◆ Requirement ◆
Reproduce word for word everything in the items below, from the line containing "Describe the element at coordinates (208, 711)" down to the line containing "center [1218, 458].", with both of those lines included.

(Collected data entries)
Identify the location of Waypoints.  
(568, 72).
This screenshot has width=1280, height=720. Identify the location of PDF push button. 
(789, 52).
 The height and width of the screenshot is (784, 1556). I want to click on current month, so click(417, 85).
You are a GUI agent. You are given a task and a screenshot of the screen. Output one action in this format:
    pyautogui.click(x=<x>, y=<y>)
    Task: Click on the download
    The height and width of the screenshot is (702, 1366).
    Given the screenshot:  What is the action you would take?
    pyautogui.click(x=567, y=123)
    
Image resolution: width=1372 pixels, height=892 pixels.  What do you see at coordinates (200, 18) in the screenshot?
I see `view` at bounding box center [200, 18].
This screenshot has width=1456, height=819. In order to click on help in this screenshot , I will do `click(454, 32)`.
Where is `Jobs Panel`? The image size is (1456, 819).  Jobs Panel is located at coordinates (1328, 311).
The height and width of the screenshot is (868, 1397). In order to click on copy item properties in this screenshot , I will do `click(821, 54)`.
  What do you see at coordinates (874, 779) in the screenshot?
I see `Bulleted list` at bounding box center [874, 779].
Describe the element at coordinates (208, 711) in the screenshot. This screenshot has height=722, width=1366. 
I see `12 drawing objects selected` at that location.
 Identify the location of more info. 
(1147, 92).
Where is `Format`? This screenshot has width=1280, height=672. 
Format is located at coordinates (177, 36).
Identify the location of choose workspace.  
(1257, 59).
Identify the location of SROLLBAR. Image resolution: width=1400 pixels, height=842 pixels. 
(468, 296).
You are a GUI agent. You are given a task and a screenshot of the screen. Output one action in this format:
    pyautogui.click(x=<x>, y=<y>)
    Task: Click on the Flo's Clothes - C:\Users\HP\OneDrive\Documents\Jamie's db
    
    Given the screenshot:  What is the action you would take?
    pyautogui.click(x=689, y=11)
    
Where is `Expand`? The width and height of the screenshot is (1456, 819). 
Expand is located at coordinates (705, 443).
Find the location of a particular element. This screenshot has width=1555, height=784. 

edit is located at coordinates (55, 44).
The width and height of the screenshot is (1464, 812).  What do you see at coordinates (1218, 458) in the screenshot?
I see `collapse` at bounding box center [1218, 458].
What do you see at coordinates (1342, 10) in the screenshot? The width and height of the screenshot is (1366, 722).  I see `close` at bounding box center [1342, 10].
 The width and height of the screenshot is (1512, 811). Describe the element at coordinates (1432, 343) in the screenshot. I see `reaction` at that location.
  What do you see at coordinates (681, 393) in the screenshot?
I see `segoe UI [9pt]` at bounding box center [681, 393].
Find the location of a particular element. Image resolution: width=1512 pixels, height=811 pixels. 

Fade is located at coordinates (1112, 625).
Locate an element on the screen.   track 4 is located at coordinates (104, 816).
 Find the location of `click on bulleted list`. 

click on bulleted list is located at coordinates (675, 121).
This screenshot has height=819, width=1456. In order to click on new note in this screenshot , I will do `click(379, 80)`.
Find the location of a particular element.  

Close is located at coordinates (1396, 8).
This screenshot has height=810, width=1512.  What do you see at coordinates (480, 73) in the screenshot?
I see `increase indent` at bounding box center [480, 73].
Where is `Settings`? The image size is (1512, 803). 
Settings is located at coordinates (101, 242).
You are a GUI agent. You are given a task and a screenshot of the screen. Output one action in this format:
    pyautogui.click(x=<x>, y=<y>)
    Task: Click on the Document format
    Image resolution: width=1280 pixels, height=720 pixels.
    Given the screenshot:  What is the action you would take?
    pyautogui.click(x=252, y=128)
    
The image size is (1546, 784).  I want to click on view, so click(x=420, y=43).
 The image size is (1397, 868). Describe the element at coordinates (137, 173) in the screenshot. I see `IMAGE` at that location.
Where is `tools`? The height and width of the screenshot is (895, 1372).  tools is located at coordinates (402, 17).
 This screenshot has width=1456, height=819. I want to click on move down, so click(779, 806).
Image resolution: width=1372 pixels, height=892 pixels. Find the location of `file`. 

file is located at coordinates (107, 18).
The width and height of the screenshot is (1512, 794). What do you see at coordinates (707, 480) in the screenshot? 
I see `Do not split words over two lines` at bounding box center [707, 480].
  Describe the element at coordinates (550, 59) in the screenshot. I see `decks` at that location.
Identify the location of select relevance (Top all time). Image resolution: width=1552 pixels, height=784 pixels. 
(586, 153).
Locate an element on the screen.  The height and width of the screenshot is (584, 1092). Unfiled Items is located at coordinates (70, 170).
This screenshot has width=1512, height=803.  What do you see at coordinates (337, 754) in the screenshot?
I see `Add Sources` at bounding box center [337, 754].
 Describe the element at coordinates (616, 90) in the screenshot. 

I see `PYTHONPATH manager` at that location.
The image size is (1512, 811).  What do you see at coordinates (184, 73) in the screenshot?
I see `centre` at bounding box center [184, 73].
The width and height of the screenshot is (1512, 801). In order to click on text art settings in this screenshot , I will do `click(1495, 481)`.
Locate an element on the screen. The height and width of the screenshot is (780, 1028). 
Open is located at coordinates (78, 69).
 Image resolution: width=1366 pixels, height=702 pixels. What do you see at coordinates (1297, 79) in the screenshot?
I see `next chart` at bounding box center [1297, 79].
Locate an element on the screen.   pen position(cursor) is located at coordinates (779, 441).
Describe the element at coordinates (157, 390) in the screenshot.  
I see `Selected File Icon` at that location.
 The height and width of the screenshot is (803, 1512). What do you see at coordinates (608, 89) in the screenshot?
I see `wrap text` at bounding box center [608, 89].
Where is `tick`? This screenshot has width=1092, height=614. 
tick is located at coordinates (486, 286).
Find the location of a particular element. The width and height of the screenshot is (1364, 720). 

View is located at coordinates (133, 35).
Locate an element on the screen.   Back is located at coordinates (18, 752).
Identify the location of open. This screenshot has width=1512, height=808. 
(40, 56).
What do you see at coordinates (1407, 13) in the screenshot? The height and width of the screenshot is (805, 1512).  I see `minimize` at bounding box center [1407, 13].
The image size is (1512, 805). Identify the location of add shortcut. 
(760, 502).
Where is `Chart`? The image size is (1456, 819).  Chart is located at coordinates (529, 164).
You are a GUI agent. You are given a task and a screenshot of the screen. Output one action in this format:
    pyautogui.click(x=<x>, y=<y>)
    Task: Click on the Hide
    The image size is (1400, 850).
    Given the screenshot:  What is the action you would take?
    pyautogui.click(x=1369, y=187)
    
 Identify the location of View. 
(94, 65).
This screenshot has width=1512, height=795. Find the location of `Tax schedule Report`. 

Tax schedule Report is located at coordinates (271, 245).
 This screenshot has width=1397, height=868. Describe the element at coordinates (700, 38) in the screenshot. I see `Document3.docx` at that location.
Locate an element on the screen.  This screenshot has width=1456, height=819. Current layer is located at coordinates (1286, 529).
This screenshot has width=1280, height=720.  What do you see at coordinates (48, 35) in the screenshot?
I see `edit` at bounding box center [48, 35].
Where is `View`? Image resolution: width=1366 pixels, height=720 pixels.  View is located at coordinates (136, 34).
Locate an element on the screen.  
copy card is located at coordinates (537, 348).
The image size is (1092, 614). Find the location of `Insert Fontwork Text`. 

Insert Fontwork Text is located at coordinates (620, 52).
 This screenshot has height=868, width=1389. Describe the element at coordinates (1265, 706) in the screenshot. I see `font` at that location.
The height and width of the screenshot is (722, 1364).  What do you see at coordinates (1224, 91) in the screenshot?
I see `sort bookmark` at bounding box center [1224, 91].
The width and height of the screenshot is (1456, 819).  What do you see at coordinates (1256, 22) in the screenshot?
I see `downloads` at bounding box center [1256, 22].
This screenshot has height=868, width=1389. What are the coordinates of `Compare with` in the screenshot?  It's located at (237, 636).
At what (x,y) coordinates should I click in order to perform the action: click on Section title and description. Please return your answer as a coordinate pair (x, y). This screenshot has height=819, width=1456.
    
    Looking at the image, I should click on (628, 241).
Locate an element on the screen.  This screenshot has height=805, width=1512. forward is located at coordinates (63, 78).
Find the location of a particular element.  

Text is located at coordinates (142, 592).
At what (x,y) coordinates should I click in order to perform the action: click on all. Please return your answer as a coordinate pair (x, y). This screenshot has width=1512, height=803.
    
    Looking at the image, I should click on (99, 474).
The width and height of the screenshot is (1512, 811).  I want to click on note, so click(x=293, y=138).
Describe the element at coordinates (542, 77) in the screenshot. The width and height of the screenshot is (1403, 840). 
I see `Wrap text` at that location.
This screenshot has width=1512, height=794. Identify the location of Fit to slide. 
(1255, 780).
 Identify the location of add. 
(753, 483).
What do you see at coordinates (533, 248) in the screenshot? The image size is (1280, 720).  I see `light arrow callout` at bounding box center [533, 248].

◆ Result of the exercise ◆
Describe the element at coordinates (208, 711) in the screenshot. This screenshot has height=722, width=1366. 
I see `12 drawing objects selected` at that location.
 Identify the location of more info. 
(1147, 92).
Where is `Format`? This screenshot has width=1280, height=672. 
Format is located at coordinates (177, 36).
Identify the location of choose workspace.  
(1257, 59).
Identify the location of SROLLBAR. Image resolution: width=1400 pixels, height=842 pixels. 
(468, 296).
You are a GUI agent. You are given a task and a screenshot of the screen. Output one action in this format:
    pyautogui.click(x=<x>, y=<y>)
    Task: Click on the Flo's Clothes - C:\Users\HP\OneDrive\Documents\Jamie's db
    
    Given the screenshot:  What is the action you would take?
    pyautogui.click(x=689, y=11)
    
Where is `Expand`? The width and height of the screenshot is (1456, 819). 
Expand is located at coordinates (705, 443).
Find the location of a particular element. This screenshot has width=1555, height=784. 

edit is located at coordinates (55, 44).
The width and height of the screenshot is (1464, 812).  What do you see at coordinates (1218, 458) in the screenshot?
I see `collapse` at bounding box center [1218, 458].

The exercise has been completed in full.